Sunday, September 9, 2007

Q. 3, pg. 20

What makes someone an expert anyway? I read alot of books and magazines, watch alot of films and listen to lots of diffrent kinds of music and occasionally I write about it on blog on myspace does that make me an "expert"? I don't feel like one, although I know a few things if you ask me. I wouldn't call myself an expert but if a bunch of people started reading those blogs and agreeing with me I still wouldn't think that. Afterall, what do I know?
So why do people like Ebert win awards for their opinons. How are his so much more important then mine?
I know what the text says about cannoncity but that to me seems so suspicious. So if you did get alot of people reading my blogs and they were considered wonderful i'd have to wait around for other more important people to say "hey! Listen to her! She's smart!". What do they know?
People are just people, they all have their follies and make mistakes. Micheal Jordan's high school couach (him being in a position of authority and therefore the "expert" in this scenario) cut him from the team and said he'd never make it. Shows what he knows. Obviously Jordan's couch was cannonized or anything but his opinon wouldn't have been any diffrent if he was because jordan became one of the most popular basketball players ever.
Experts said the same about Van Gogh and Picasso but there works sell for millions of dollars and hang in the most prestigious art museums around the world.
I'm not saying that all "experts" are complete idiots. If I wanted to know how to make vegan carrot cake, I'd buy a vegan cookbook because I want to learn HOW and I don't want to burn down my apartment doing it. Or if i wanted to fix a leak or find a good sub place I would hope the infromation coming to me would be reliable and they knew what they were talking about.
I'm one of those who questions everything to a certain degree. As the text says "everything is suspicious" so I think that while your reading anyting, whether it be a novel or a magazine article you should be asking yourself "do I agree with this? what does it mean to me? why should I even care?". I thought that all the time when I read my textbooks in high school-which were all written from the straight, white, male poin-of-view- I'd think "Yeah right."
I think that alot when I watch films, there are films that the critics pan but I don't see them as being that bad or vice versa there's films that the public at large thinks are great that I think are awful.
It comes with the territory of being a thinking individual with opinons and diffrent tastes.
And that's also why it's important to have a discourse with not only diffrent forms of media but with diffrent people. What's the point in being around others if all we're going to do is nod our heads at the same time and say "Yes, you're absoultely right". Even within a group of like-minded people it's important to have that because no matter how like-minded you all are there's diffrences and opinons.
I think a discourse becomes powerful when this exchange of ideas and opinons opens minds to things they've never thought about before. "Stepping into another persons's shoes" per se.
Also, a discourse also becomes powerful when it goes beyond discoursing and becomes action.

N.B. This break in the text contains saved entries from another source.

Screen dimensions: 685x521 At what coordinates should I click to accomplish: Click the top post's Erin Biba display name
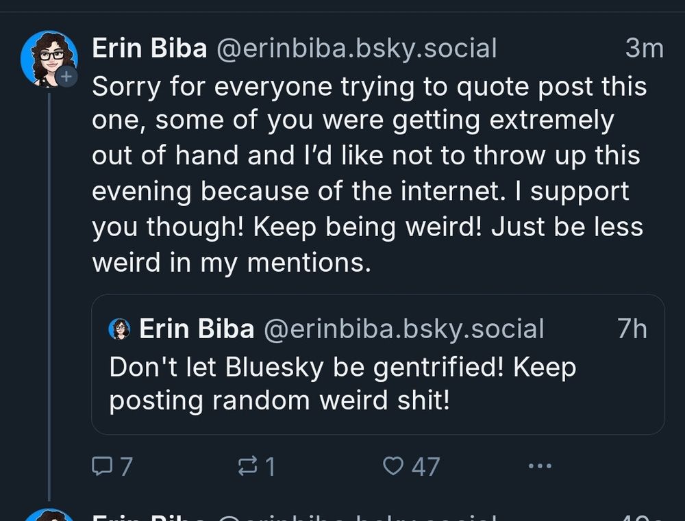pos(149,49)
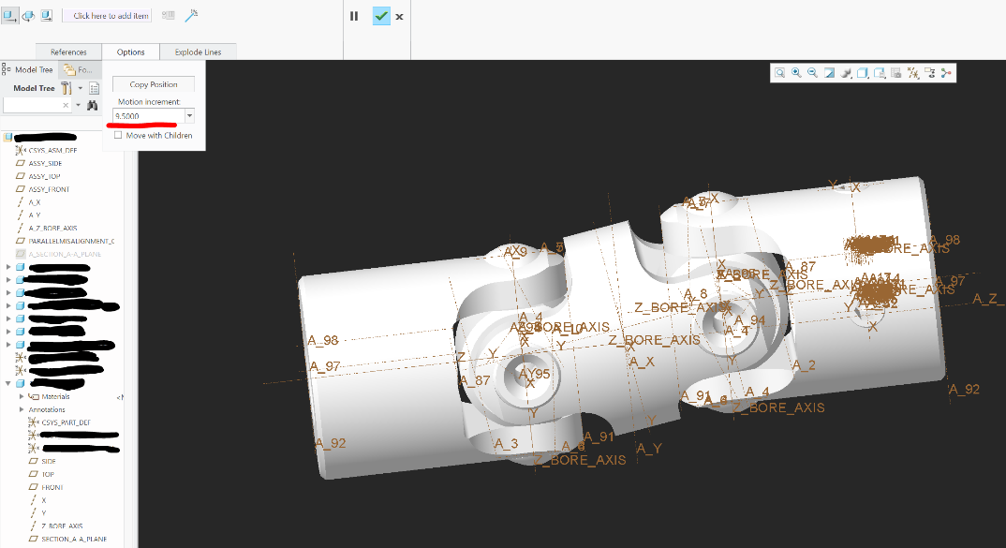This screenshot has width=1006, height=548.
Task: Open the datum display filters icon
Action: click(x=913, y=72)
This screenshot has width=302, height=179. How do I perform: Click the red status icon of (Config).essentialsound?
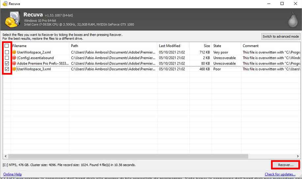(14, 58)
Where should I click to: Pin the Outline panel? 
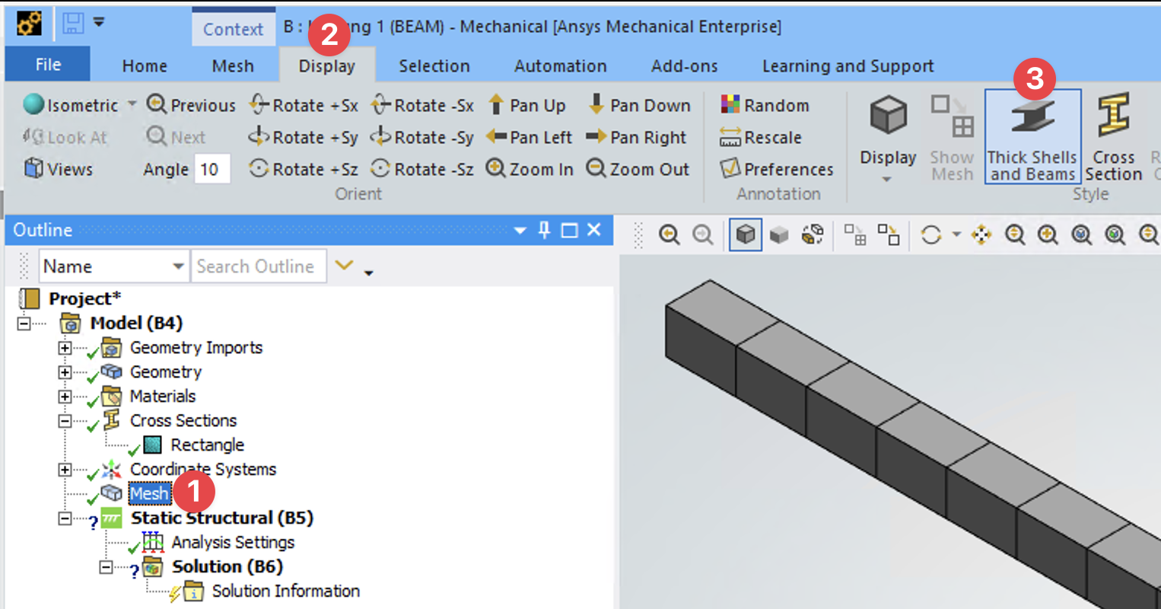pos(544,230)
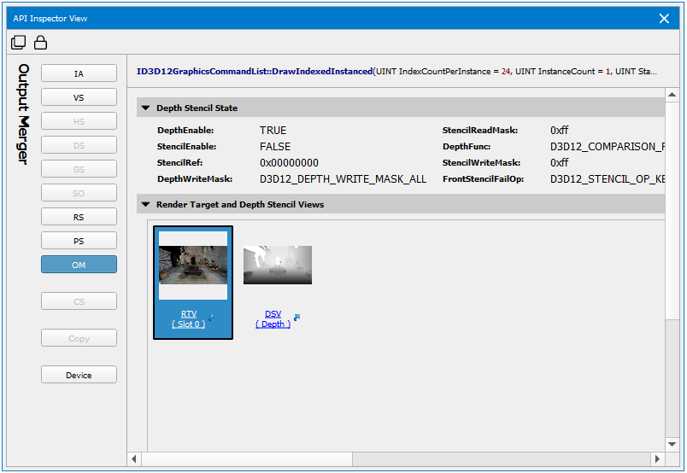Click the clone view icon in the toolbar

pyautogui.click(x=19, y=43)
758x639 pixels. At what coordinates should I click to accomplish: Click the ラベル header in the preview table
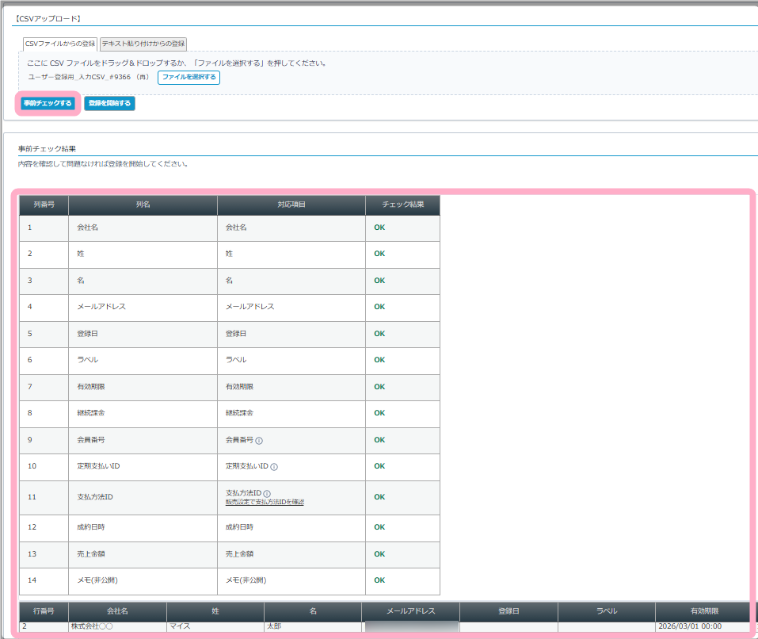pyautogui.click(x=606, y=611)
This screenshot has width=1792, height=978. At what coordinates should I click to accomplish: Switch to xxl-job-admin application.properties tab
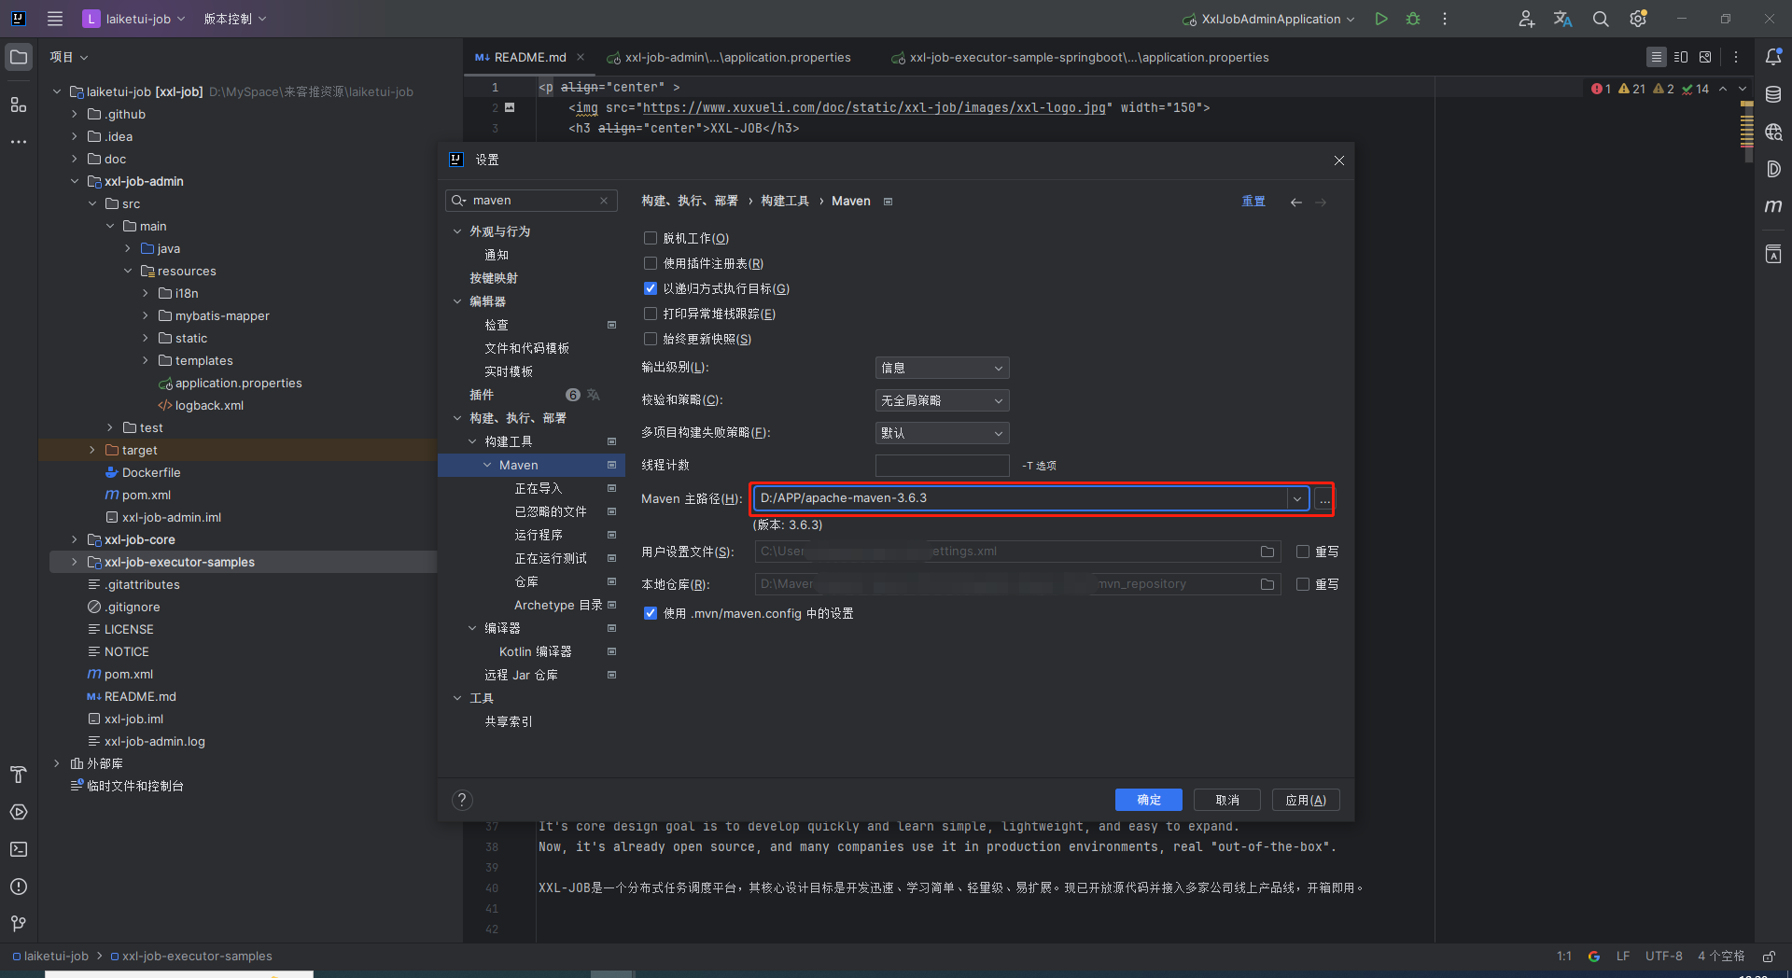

That's how the civil rights movement happend. Some one spoke and then another and another, they organized and used their collective thoughts to change a nation for good.
However it becomes dangerous when the actions from the discourse become violent, intolerant, hateful or non-progressive. Remember the same steps that lead to the civil rights movement also lead to Nazi Germany, except instead of changing the nation for the good, they ended up killing six million jews and countless others. Another example of a violent discourse is the Ku Klix Klan which preachs hate and violence against those that are diffrent.
That's why censorship is such a hot issue because, whether we take them for granted or not, words are powerful, especially words followed by actions.
As a wise (non-real) man once said, "With great power comes great responsibilty."

1 comment:

Emily Easton said...

BM: You've got some interesting point here, but, to start in the beginning- how would you go from being BellaMouse, blog writer, to BellaMouse, celebrated author? Foucault (and the TT text) have very specific idea about that and might answer some of your questions.

I encourage you to keep up the questioning. Be careful not to equate your opinions too much with the theory we're studying as a way of debunking them all, but, at the same tie, don't ignore your situated knowledge either.